Lian Weiliang, deputy head of China's National Development and Reform Commission, said: "The total volume of passengers nationwide is expected to reach 2.98 billion, basically the same as last year. But the passenger transport structure will change, with railway and airline passenger volumes increasing respectively by 8.8 percent and 10 percent, and road traffic decreasing by 1.6 percent, which represents the first ever negative growth of the passenger transport by road."

Lian said the train travel pressure in western China will be alleviated this year: "Last year new railway lines totalling more than 3,000 kilometre went into construction, and a high-speed railway network composed of eight major railways across China has been formed. Passenger transport capacity has been improved notably, especially after the inauguration of the Lanzhou-Chongqing railway, the Xi'an-Chengdu railway and the Chongqing-Guiyang railway." .

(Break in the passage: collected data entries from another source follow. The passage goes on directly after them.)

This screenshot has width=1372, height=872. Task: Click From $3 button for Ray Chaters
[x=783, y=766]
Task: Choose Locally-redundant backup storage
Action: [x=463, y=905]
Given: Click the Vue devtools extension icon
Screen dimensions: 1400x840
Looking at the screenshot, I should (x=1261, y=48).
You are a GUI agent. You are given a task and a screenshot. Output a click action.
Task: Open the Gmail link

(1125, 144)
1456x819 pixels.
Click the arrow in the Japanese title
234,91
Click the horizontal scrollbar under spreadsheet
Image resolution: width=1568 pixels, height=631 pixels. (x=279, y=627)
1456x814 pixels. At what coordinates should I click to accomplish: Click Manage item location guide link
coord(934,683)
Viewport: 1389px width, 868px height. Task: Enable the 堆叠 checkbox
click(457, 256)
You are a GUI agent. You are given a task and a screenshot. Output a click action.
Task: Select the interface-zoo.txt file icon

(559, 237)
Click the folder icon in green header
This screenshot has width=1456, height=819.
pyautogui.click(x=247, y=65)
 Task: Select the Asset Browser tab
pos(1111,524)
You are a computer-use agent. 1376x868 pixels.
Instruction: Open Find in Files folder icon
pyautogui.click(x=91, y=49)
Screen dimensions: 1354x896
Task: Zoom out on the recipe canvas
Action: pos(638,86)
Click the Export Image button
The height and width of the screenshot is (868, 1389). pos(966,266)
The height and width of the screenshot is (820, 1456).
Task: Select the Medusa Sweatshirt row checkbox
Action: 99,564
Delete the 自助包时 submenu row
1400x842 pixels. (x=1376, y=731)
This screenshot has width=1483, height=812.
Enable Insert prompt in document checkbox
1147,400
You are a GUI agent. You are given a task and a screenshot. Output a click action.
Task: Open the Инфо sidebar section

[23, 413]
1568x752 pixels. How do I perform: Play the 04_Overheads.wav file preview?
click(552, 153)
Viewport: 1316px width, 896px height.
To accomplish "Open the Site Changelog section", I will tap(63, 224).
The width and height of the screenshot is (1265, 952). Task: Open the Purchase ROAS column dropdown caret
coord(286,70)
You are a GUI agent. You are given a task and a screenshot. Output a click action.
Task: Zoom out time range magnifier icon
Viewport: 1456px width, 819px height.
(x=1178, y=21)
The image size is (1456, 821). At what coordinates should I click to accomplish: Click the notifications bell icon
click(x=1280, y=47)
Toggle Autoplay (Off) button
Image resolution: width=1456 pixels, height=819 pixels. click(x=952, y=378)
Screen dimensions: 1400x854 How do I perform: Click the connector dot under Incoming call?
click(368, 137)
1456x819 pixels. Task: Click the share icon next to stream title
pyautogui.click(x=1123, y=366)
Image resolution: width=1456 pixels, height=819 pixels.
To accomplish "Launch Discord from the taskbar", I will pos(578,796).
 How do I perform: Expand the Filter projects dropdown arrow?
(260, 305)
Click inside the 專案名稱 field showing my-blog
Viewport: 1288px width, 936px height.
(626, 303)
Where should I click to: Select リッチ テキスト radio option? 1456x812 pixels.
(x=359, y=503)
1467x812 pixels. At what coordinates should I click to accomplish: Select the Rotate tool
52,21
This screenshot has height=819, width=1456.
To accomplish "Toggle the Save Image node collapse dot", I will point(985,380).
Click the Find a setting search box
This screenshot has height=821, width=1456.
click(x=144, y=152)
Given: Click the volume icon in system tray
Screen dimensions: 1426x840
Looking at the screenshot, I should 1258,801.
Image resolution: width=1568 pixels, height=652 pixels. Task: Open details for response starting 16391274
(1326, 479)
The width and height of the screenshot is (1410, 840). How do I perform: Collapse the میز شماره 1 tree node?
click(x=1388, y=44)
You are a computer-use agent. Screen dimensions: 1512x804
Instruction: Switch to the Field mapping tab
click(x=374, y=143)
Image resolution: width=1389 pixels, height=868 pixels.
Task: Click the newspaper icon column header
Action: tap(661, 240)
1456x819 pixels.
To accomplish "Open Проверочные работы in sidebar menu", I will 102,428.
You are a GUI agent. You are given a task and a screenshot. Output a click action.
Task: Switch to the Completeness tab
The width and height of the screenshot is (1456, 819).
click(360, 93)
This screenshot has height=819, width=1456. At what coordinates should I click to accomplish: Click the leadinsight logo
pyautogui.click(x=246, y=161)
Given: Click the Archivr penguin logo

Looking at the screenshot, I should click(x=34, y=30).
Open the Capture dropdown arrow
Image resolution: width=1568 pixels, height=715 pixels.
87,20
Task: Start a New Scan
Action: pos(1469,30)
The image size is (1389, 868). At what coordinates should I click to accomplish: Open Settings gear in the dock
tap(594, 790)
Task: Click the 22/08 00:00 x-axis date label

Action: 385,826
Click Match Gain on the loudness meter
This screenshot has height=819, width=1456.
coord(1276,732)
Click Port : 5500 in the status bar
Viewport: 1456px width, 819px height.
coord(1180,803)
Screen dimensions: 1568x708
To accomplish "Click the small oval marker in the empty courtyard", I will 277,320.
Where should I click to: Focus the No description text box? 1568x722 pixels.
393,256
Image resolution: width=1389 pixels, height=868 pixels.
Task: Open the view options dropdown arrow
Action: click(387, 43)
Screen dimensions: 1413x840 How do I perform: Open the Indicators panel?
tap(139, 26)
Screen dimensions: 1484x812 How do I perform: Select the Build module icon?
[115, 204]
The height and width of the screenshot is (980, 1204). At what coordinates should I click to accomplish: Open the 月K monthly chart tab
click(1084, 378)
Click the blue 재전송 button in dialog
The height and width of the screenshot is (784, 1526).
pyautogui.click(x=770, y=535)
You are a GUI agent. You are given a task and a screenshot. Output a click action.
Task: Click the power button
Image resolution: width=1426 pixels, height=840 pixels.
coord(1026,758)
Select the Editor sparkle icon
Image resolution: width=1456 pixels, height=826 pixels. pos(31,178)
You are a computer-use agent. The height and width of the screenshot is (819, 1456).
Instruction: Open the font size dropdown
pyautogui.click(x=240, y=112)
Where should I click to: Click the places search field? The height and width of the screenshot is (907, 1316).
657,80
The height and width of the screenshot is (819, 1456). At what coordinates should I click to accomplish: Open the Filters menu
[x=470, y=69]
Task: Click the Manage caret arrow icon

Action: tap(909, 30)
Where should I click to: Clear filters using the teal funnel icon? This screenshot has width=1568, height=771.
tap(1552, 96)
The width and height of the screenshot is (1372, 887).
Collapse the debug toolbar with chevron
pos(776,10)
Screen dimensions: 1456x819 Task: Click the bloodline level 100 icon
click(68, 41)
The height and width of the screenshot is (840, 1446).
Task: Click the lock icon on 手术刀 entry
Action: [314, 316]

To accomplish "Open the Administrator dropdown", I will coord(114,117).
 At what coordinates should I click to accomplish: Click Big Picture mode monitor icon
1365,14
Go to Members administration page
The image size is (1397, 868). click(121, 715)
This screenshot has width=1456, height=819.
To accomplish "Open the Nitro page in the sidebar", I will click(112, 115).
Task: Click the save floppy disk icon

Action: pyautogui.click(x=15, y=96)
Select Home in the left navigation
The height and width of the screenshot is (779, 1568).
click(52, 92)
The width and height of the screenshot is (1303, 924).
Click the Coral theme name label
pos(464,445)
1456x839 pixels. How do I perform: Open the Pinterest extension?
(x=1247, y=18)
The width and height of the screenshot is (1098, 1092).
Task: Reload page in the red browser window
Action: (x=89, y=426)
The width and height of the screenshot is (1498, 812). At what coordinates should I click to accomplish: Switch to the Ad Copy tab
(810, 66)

However, the transport system will face an increasing post-festival pressure due to the return of both holidaymakers and students and migrant workers coming back to school and jobs in cities after the holiday ends on 21 February. "The Spring Festival is late this year. After the holiday, there will be a travel peak, with a combined flow of people visiting relatives, tourists, students and workers. The peak daily passenger volume is estimated to exceed 100 million," said Lian.

Zhang Caichun, deputy director of Dispatch at China Railway, said hundreds of extra trains are being laid on to cope with the travel rush: "From a base of 3,819 pairs of regular trains daily, we have added 576 and 665 pairs of temporary trains before and after the Spring Festival respectively, averaging a daily increase of 5.3 percent over last year."

Incredible photos show hundreds of bullet trains waiting to be pressed into service at a maintenance centre in Wuhan, Hubei Province.

Spring Festival, or the Chinese Lunar New Year, is the country's most important traditional holiday. Most people working in the big cities will return to their villages for a family reunion. China welcomes the Year of the Dog on 16 February 2018.